— Request 1 —
According to the patent claims, what captures the first set of images in the system of claim 18?

13. The computer program product of claim 10, wherein the third
instructions for evaluating a quality measure of each image in the second
set of images include instructions for performing a blur analysis of the
pixels of the images in the second set of images.
14. The computer program product of claim 13, wherein the instructions for
performing a blur analysis of the pixels of the images in the second set
of images include: instructions for obtaining values for the pixels in a
first image from the second set of images; instructions for predicting
values for pixels in a second image from the second set of images; and
instructions for comparing the predicted values for the pixels in the
second image to actual values for the pixels in the second image to
determine if the first image meets predetermined quality requirements.
15. The computer program product of claim 10, wherein the first
instructions for predicting a future position of an object based on a
first set of images of the object include instructions for determining
motion of the object based on differences between frames of images in the
first set of images to thereby identify a speed and direction of motion
of the object.
16. The computer program product of claim 10, further comprising: fifth
instructions for sending a message to an operator workstation informing
the operator that corrective action is necessary if none of the images in
the second set of images has a quality measure that meets the
predetermined criteria.
17. A system for obtaining an image of an object of interest, comprising:
means for predicting a future position of an object based on a first set
of images of the object; means for controlling an active camera to
capture a second set of images of the object at the future position of
the object; means for evaluating a quality measure of each image in the
second set of images; and means for storing an image from the second set
of images if a quality measure of the image meets predetermined criteria.
18. The system of claim 17, wherein the first set of images of the object
is captured by at least one stationary camera oriented to capture the
first set of images at a first target location located at a position
prior to the future position in a path of motion of the object.
19. The system of claim 17, further comprising: means for providing the
image from the second set of images to an external system for comparison
to image data stored in the external system; means for determining if
there is matching image data in the external system that matches the
image from the second set of image; and means for correlating information
associated with a matching image in the image data stored in the external
system with the image from the second set of images.

— Task input —
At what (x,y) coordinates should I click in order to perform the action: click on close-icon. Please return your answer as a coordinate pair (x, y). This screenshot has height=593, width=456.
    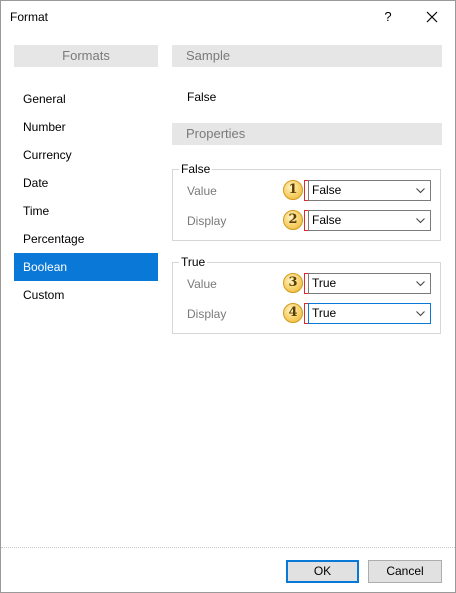
    Looking at the image, I should click on (432, 17).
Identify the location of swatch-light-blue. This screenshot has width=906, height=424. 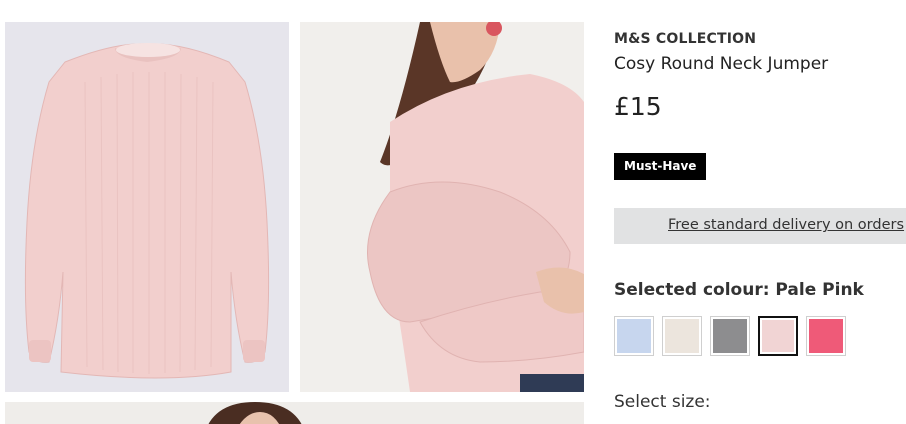
(634, 336).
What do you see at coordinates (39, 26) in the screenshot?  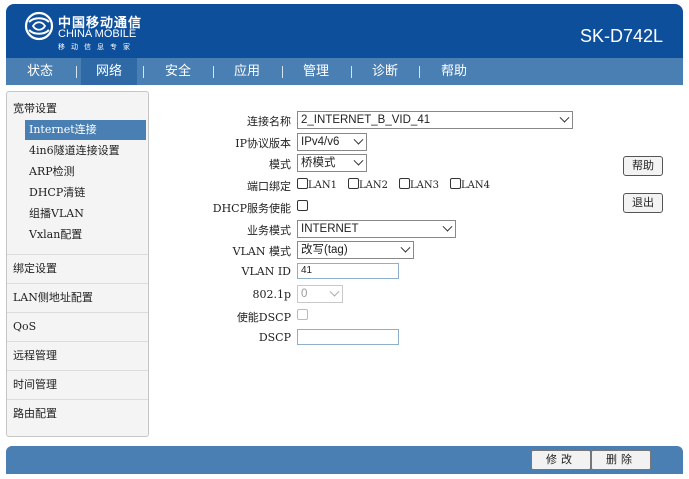 I see `china-mobile-emblem-icon` at bounding box center [39, 26].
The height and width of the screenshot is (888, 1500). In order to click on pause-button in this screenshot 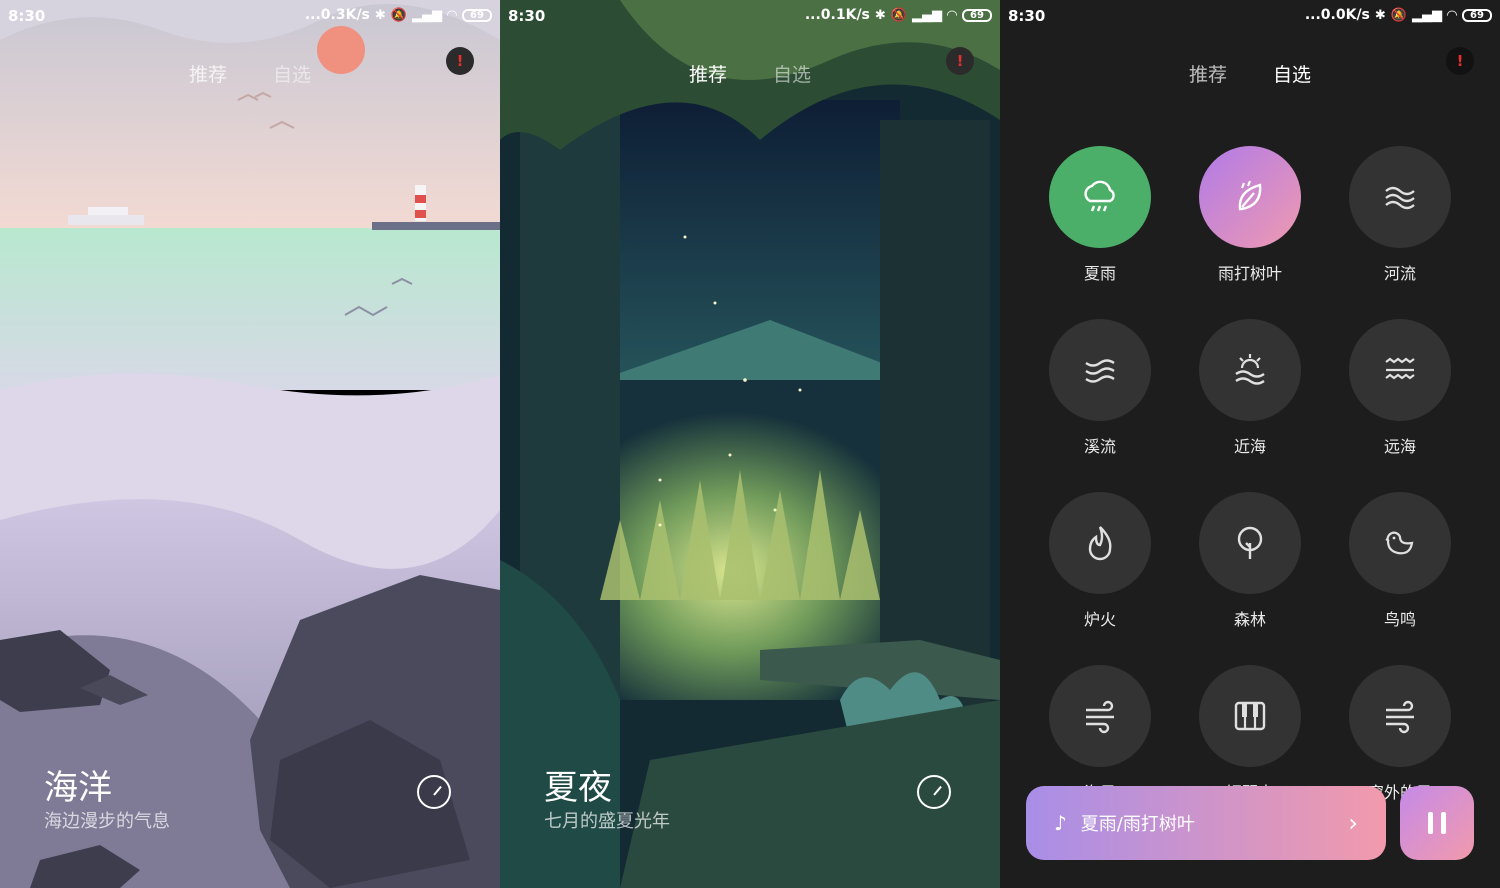, I will do `click(1437, 823)`.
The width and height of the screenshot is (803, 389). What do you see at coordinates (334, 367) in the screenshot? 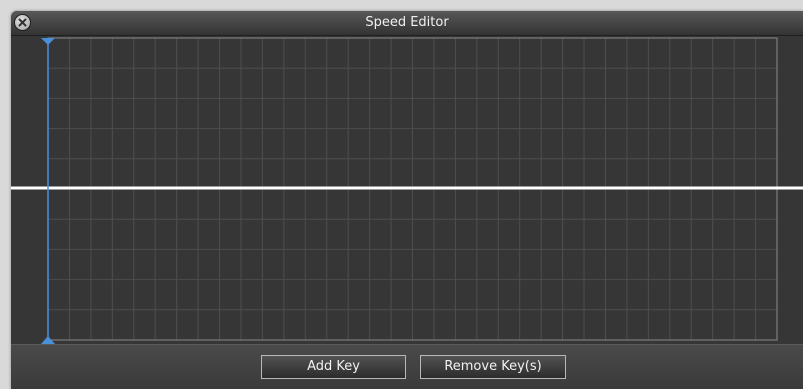
I see `add-key-button: Add Key` at bounding box center [334, 367].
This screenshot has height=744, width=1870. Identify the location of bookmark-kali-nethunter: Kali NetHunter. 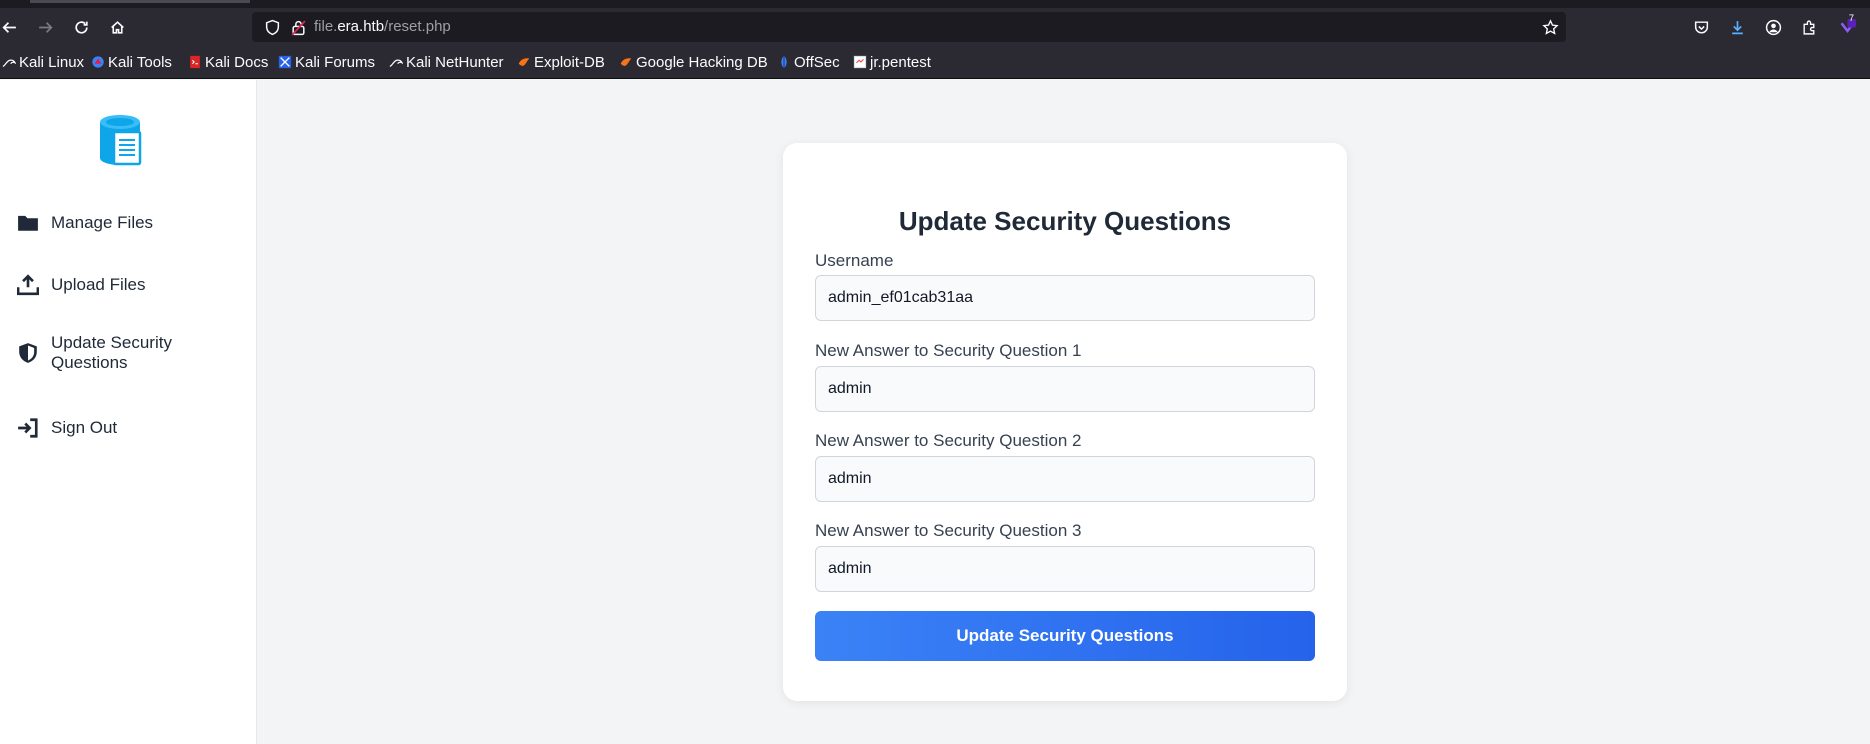
(446, 62).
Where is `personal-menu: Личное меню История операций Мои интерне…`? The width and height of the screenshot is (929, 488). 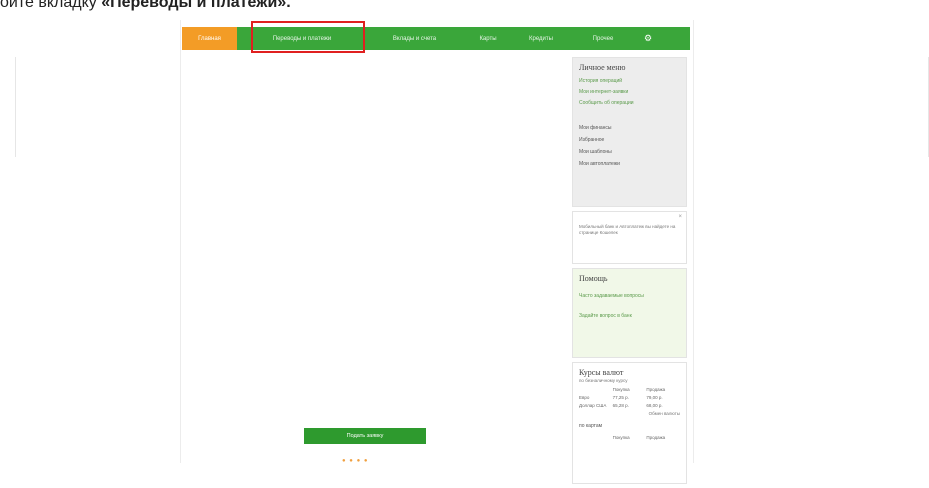 personal-menu: Личное меню История операций Мои интерне… is located at coordinates (630, 132).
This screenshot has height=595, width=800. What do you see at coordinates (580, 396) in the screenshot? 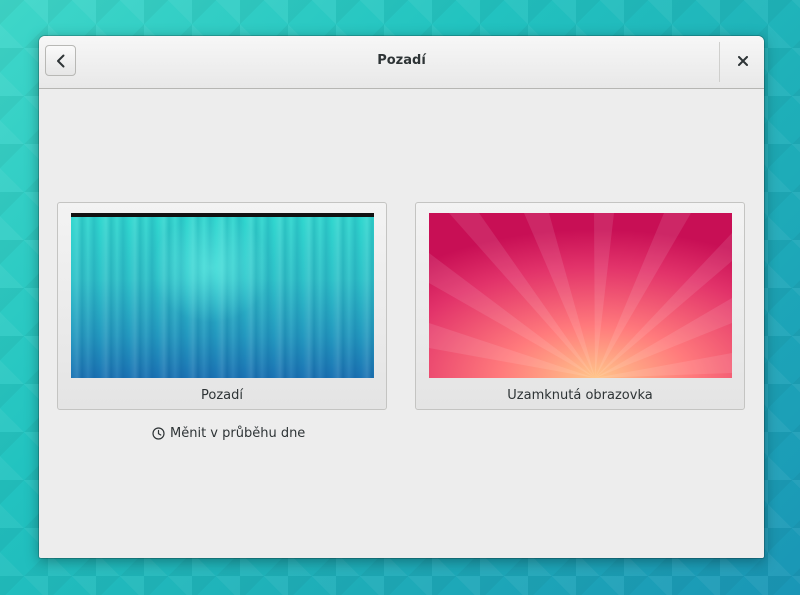
I see `lock-screen-card-label: Uzamknutá obrazovka` at bounding box center [580, 396].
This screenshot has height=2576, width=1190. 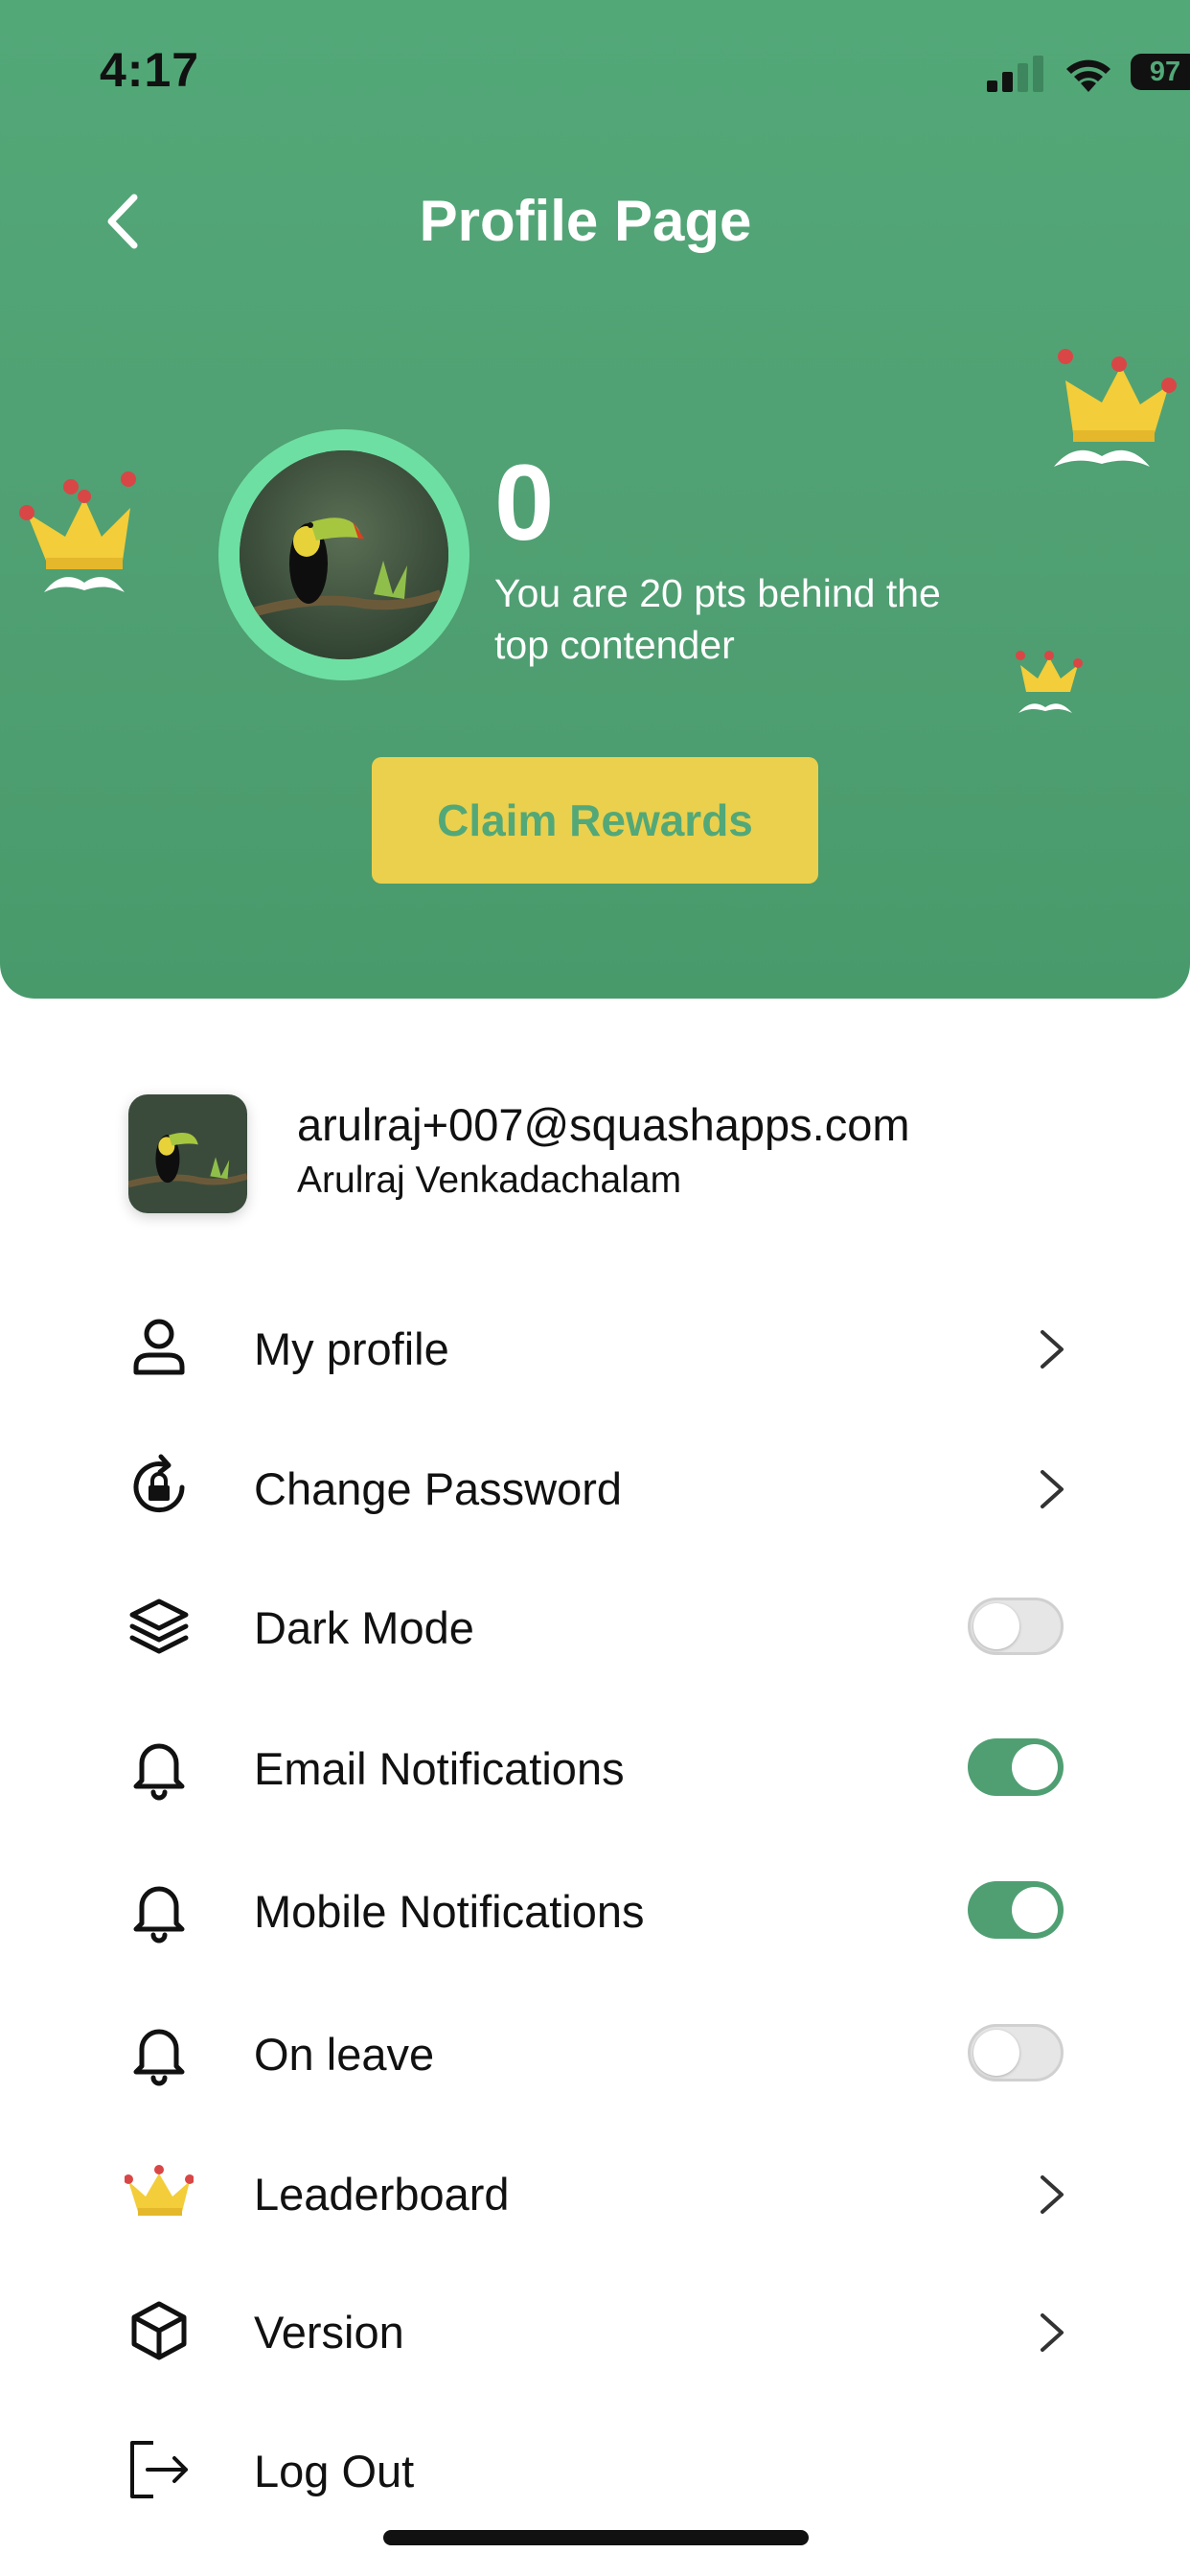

— Request 2 —
Please convert the part of the records that opens with the line containing "This screenshot has height=595, width=800." and closes at the end of the records, with both ends included, into a Markdown table with the columns Row and Line. Put each line in its own row, skip blank lines, and leave the pictures out.

— Task result 1 —
At least one stationary camera.

— Task result 2 —
| Row | Line |
|---|---|
| 1 | This screenshot has height=595, width=800. What do you see at coordinates (580, 396) in the screenshot?  |
| 2 | I see `lock-screen-card-label: Uzamknutá obrazovka` at bounding box center [580, 396]. |
| 3 | This screenshot has height=2576, width=1190.  |